DuoMo: Dual Motion Diffusion for World-Space Human Reconstruction

Imagine you are watching a shaky, chaotic home video of a friend dancing in a park. The camera is moving wildly, the friend sometimes walks behind a tree (getting hidden), and the lighting changes. Your brain, however, is a magic machine: it instantly figures out exactly where your friend is in the real world, how they are moving, and even what they are doing while hidden behind the tree.

DuoMo is an artificial intelligence designed to do exactly what your brain does, but it's trying to solve a very tricky math problem.

Here is the story of how DuoMo works, explained without the heavy jargon.

The Problem: The "Shaky Camera" Dilemma

Most AI that tries to track people in videos gets confused by two things:

The Camera is Moving: Is the person walking forward, or is the camera just zooming in?
The "World" is Missing: If the person disappears behind a tree, the AI usually panics and forgets where they were supposed to go.

Old methods tried to solve this in one giant leap: "Guess the person's position in the real world directly from the video." But this is like trying to bake a perfect cake by throwing all the ingredients into a bowl at once and hoping for the best.
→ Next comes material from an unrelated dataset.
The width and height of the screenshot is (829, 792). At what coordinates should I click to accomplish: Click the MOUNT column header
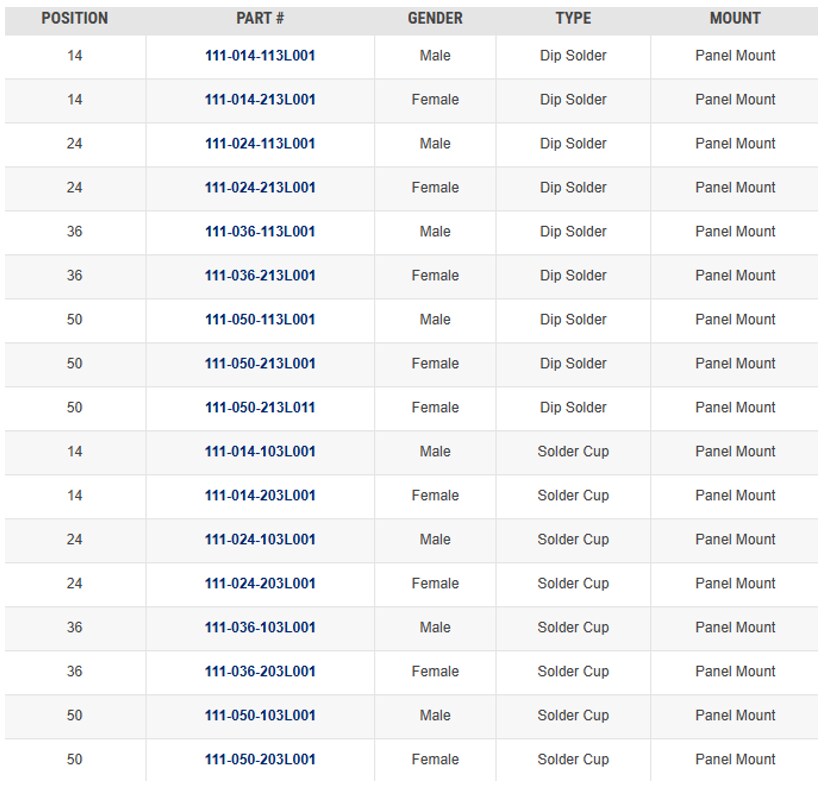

It often results in a mess where the person floats in the air or walks through walls.

The DuoMo Solution: The Two-Step Dance

Instead of one giant guess, DuoMo uses two specialized experts working in a team. Think of it like a Director and a Stunt Coordinator.

Step 1: The Camera-Space Model (The "Stunt Coordinator")
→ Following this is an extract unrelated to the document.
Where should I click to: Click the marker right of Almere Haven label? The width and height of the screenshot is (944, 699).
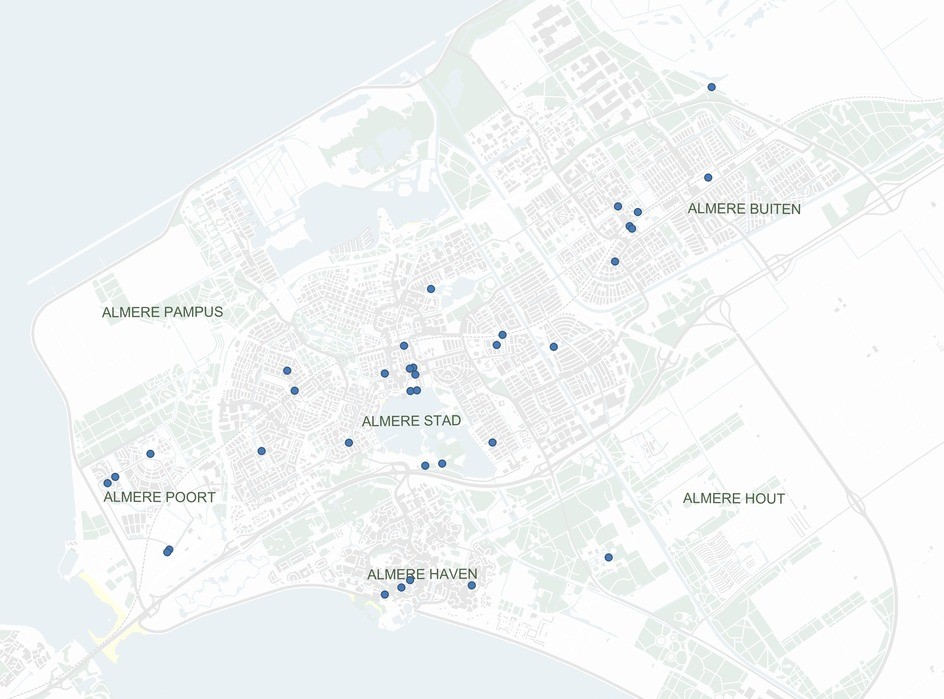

First, DuoMo looks at the video and asks: "What is happening relative to the camera?"

The Analogy: Imagine you are sitting in a car watching a runner. The runner looks like they are moving left and right, up and down, based on how your car is swerving.
What it does: This model is great at looking at the raw video and saying, "Okay, the runner's arm is moving this way relative to the lens." It doesn't care about the real world yet; it just cares about what it sees on the screen.
The Catch: Because the camera is shaky, this view is "noisy" and distorted. If the camera moves, the runner looks like they are teleporting.
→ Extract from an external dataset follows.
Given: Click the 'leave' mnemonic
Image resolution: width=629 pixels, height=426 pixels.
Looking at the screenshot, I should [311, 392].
Step 2: The World-Space Model (The "Director")

Next, DuoMo takes that shaky, camera-relative view and asks: "Okay, but where are they actually standing in the park?"

The Analogy: The Director looks at the Stunt Coordinator's notes and says, "Wait, the camera was actually spinning left, so the runner didn't teleport; they just walked straight."
What it does: This model takes the "noisy" guess from Step 1 and cleans it up. It uses the rules of physics and common sense to say, "Humans don't float, and they don't walk through trees."
The Magic: If the runner disappears behind a tree, the Director doesn't panic. It says, "I know they were walking left, so they must still be walking left behind that tree." It fills in the missing gaps using its knowledge of how humans move.

The Secret Sauce: "Guided Sampling"

Sometimes, even the Director gets a little lost over a long time (like if the video is 20 seconds long). The AI might slowly drift, making the person end up in the wrong spot.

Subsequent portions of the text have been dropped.